ECEA 5362 - Softcore Processor Development Flow

  1. Soft processor designs allows for more flexiblity, could change either code or HDL.
  2. Could choose to migrate into future FPGA devices, while keeping the same C Code, potentitally on a lower power/lower cost device or onto an ASIC.
  3. Soft processor's have JTAG code trace (multi/trace32/xmtc) to follow instruction/data traces
  4. Can add operating systems/RTOS's (eCos/uClinux/FreeRTOS)
  5. Software can use Simulink/Matlab on top of the softcore processor.
  6. NIOS II gives an Econopy/Fast type processor. See table at end of this section for comparison.
  7. 3rd party cores are available. 8051 (Cast), 68000 (Digital Core Design), 80816 (iWave)

=====

EXERCISE ▸
In one to three sentences, explain why the softcore processor notes say soft processor designs allow more flexibility. You can answer without the records.

ENTRIES SUPPLIED ▸
=====

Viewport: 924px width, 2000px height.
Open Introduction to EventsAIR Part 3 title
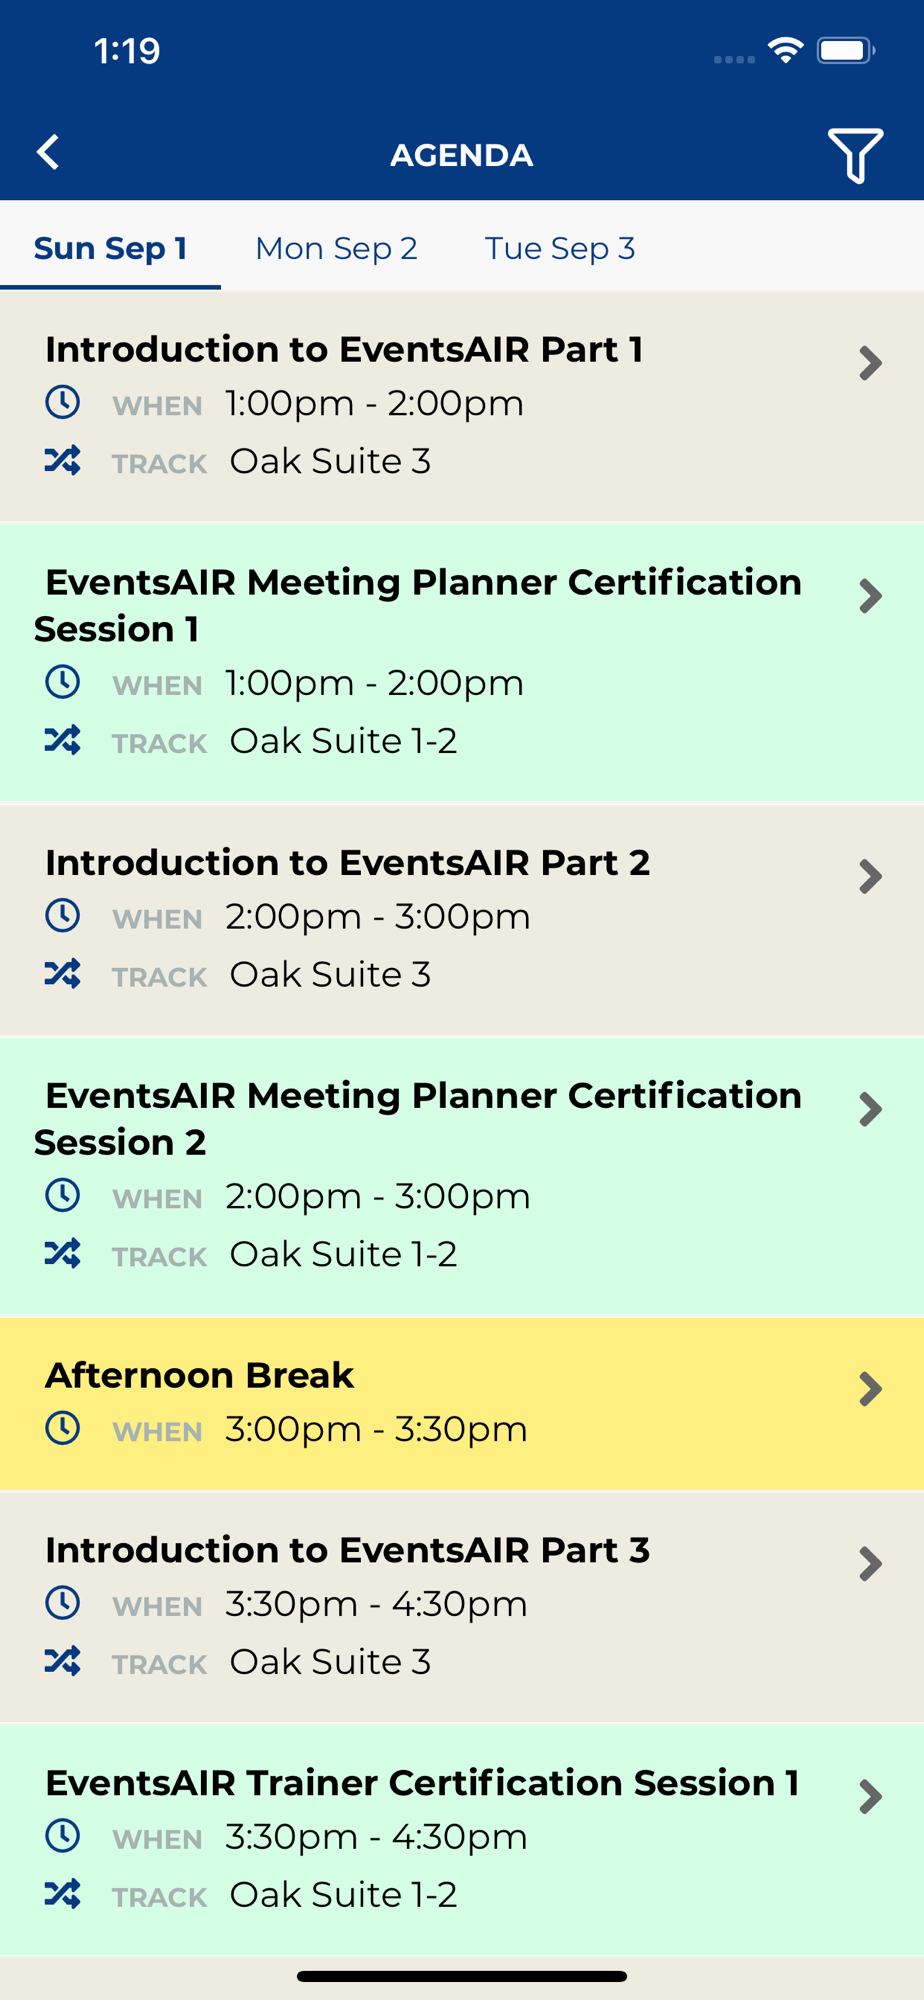(347, 1550)
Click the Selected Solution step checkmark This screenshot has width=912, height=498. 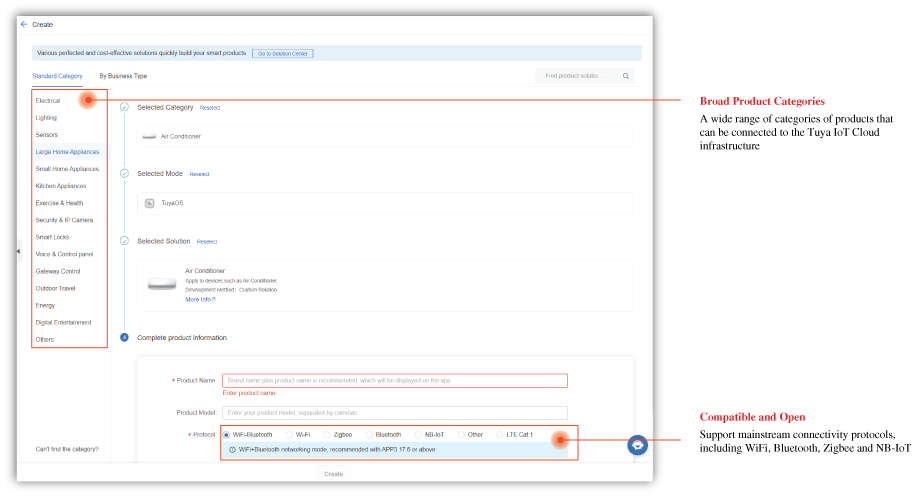pos(124,241)
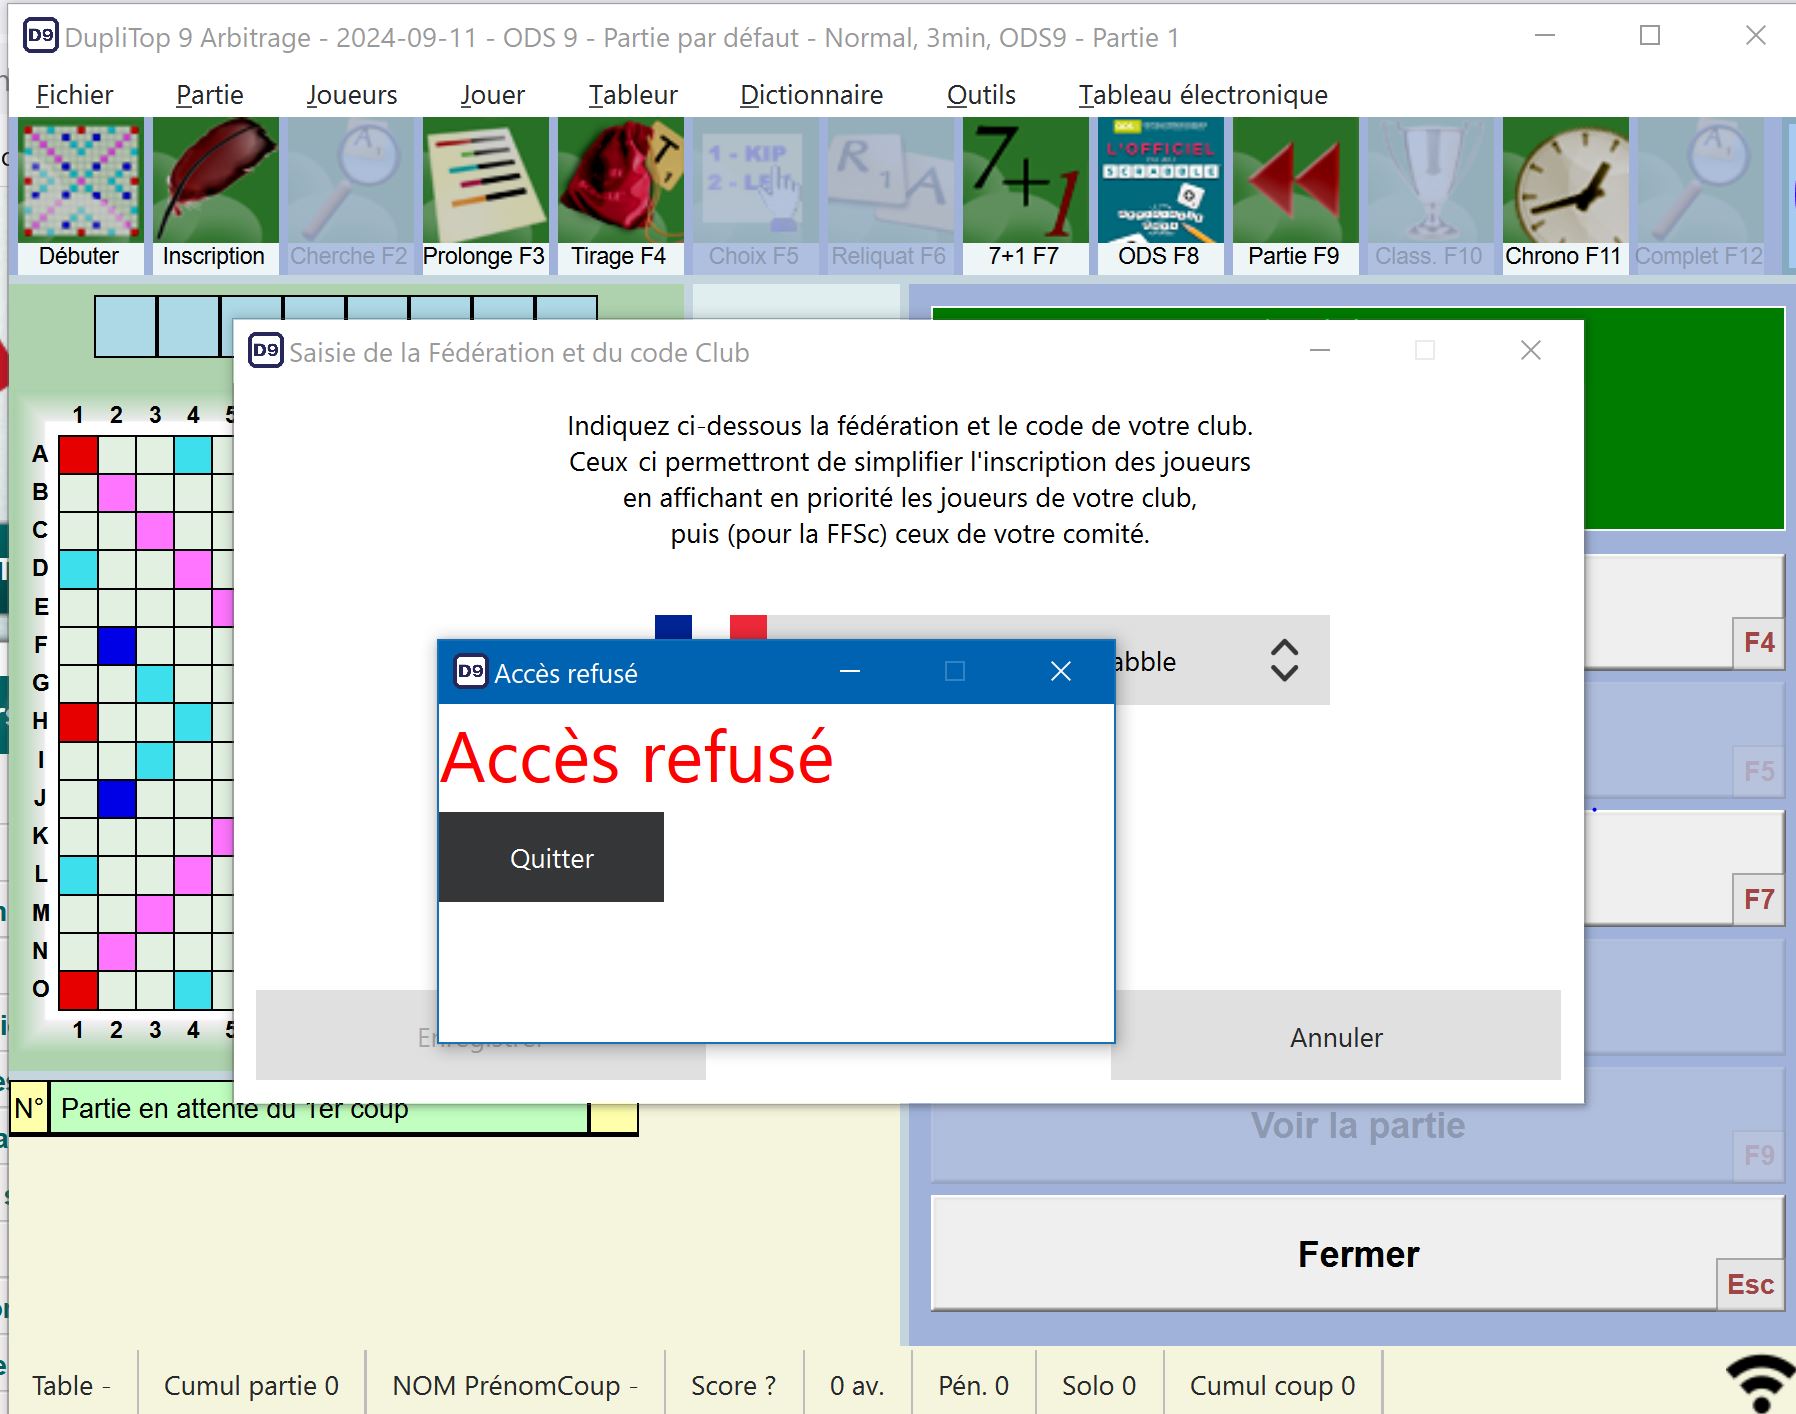1796x1414 pixels.
Task: Close the Accès refusé dialog
Action: tap(1061, 672)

=====

EXPECTED ANSWER ▸
The notes say soft processor designs allow more flexibility because either the code or the HDL could be changed.